[Dataset entries]
====================

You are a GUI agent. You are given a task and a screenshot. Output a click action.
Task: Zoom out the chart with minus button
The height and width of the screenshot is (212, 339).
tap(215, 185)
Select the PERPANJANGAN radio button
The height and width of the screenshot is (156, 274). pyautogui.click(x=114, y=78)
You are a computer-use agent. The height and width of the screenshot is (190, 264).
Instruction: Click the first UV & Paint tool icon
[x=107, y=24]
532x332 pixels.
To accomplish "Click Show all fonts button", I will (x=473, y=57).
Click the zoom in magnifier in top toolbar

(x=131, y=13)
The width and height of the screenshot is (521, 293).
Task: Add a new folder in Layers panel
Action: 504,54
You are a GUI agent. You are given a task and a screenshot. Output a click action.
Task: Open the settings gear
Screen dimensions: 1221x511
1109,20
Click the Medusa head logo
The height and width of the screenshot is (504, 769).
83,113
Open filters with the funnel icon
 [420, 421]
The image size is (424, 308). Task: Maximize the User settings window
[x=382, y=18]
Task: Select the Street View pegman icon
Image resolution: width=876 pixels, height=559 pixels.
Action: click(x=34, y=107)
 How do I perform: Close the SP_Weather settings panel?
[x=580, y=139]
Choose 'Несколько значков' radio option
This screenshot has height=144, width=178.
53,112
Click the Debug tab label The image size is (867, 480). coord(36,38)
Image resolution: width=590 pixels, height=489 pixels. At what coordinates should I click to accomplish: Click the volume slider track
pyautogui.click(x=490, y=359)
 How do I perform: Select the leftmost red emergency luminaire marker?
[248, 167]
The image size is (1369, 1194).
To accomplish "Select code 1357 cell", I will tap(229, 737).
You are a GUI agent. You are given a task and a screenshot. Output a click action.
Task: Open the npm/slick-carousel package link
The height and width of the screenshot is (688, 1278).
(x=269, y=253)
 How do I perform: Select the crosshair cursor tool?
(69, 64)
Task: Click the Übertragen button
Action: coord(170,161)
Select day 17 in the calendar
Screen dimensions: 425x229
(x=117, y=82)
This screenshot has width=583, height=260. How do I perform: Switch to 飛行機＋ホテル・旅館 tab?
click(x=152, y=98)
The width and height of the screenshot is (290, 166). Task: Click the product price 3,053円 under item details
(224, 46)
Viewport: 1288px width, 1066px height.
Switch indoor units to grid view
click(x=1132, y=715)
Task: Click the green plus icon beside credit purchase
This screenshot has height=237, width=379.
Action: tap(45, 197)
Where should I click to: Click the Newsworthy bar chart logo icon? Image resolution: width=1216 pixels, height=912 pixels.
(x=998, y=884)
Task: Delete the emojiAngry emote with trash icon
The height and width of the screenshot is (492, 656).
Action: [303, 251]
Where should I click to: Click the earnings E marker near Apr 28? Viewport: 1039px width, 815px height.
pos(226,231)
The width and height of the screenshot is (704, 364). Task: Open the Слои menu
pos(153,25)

====================

Problem requirements
Print, from the entries above, the line with "How do I perform: Close", the line with "Click the Debug" and all lines between them, exactly and with nothing else.

Task result
 How do I perform: Close the SP_Weather settings panel?
[x=580, y=139]
Choose 'Несколько значков' radio option
This screenshot has height=144, width=178.
53,112
Click the Debug tab label The image size is (867, 480). coord(36,38)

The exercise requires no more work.